Staying in the US, however, was out of the question. Both Bautista’s family and her willingness to pay things forward led her back to the Philippines, and to the newly established PGC in 2013.
Today, she is known as the resident transcriptomics expert at both the PGC and the UP National Institute of Molecular Biology and Biotechnology (UP-NIMBB). As the head of the PGC’s Agriculture, Livestock, Fisheries and Forestry Program, her focus now is on sharing the novel genomics techniques she learned with the country’s State Universities and Colleges (SUCs) and beyond.
“I will continue to empower young scientists,” Bautista said, when asked about future plans. Her formative years studying insecticide resistance appeared to have drilled into her a more fundamental truth—that the future of science depends on nurturing the creativity of young researchers. “I think that’s how science should work. It’s really important that you become a mentor.”
The heart of this mission lies in Marianne’s belief that promoting genomics knowledge can help solve social, as well as scientific problems.
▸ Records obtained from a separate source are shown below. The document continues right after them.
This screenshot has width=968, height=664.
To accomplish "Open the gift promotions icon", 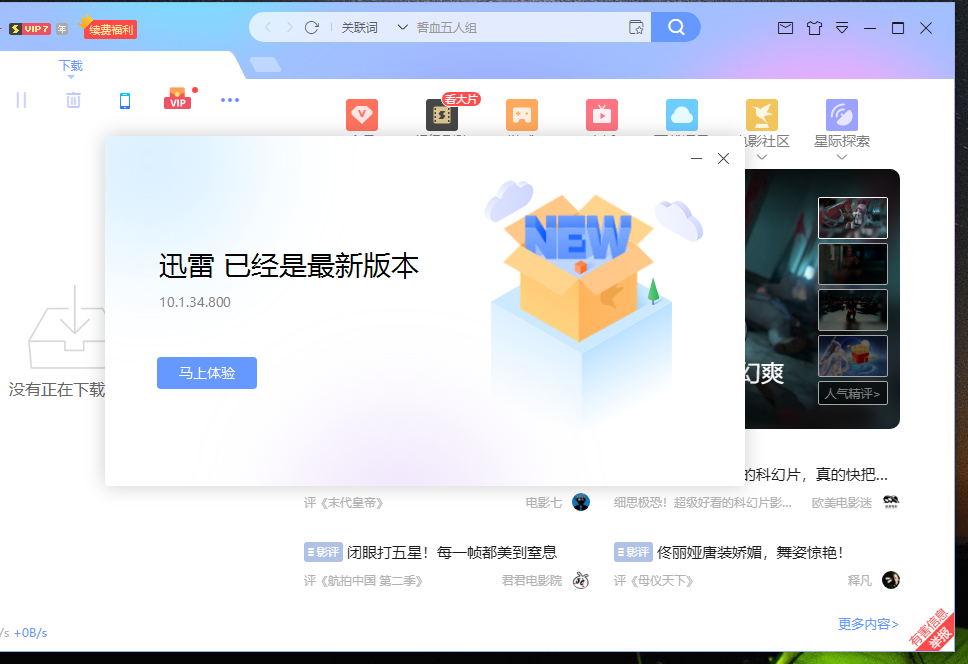I will [814, 28].
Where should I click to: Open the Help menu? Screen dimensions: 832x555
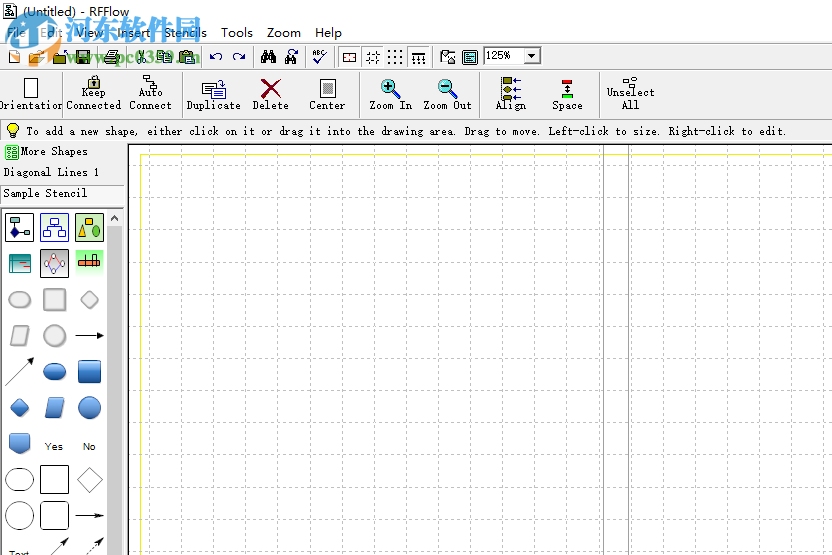[328, 33]
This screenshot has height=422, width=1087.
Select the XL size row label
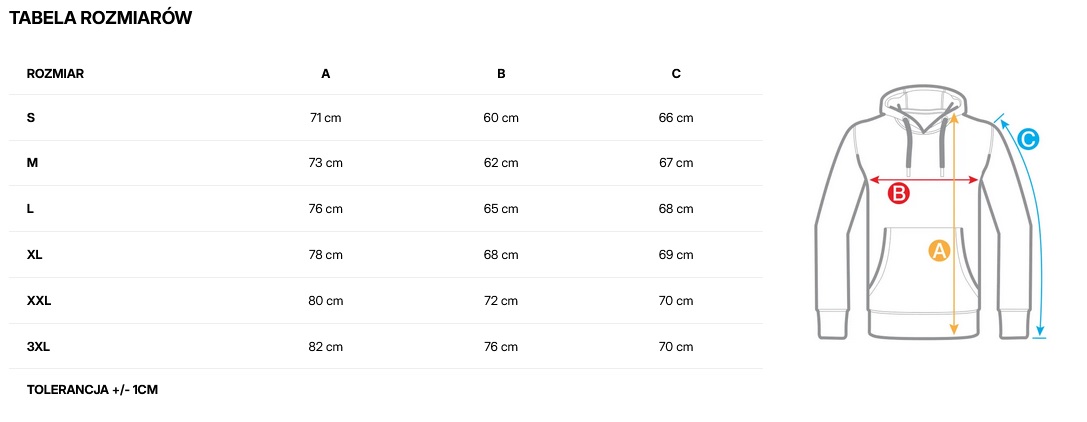pyautogui.click(x=35, y=255)
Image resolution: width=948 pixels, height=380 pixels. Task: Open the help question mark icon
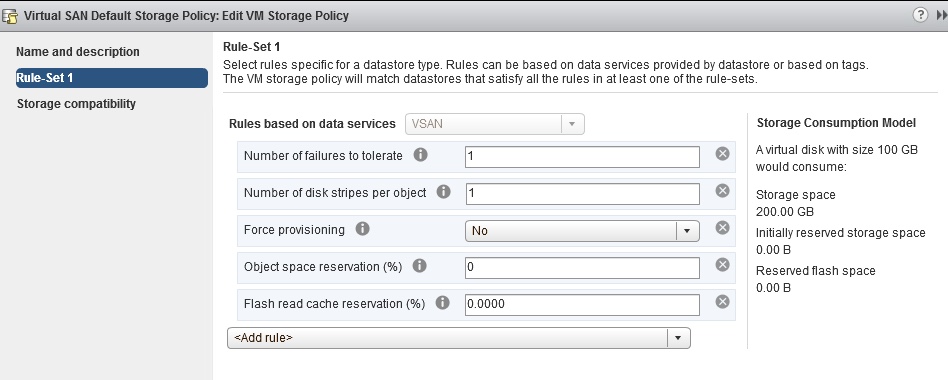(x=920, y=15)
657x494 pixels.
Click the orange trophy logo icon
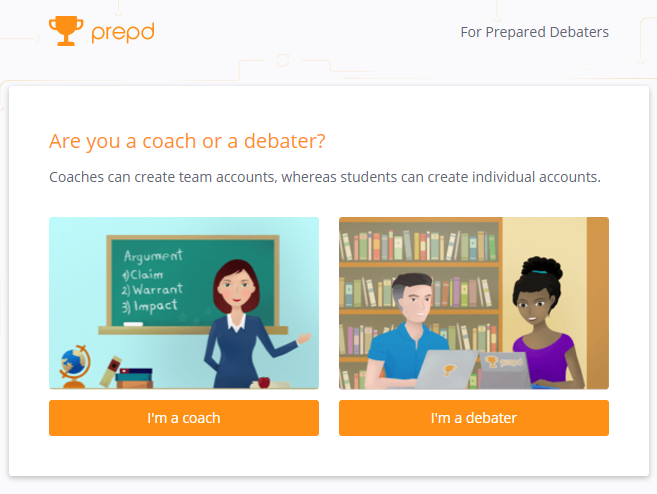pos(66,31)
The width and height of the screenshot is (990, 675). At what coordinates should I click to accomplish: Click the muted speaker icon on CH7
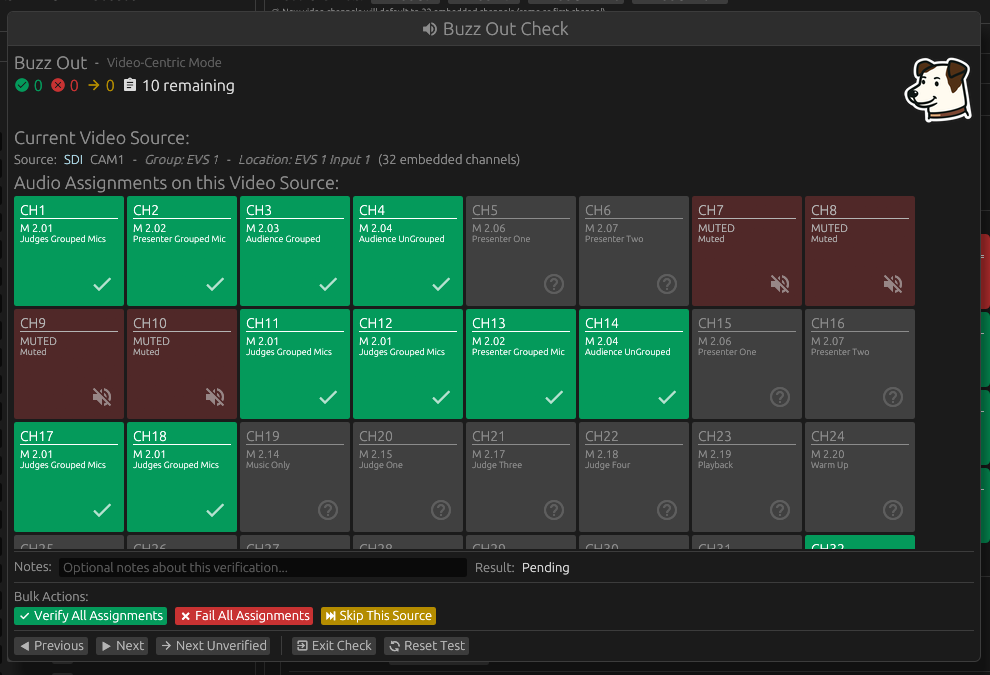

One current project finds her studying another pest, mosquitoes like the dengue-carrying Aedes aegypti. Using lessons from the diamondback moth, she now tries to find correlations between the diversity of these insects and the viruses they carry, as well as the land use of surrounding barangays. “The study is expected to provide benchmarks on the impact of land use change in dengue disease transmission, “ she says.
This is a problem where scientific expertise can immediately influence the policy debate. And that sounds like an irresistible next opportunity—even for an expert on resistance.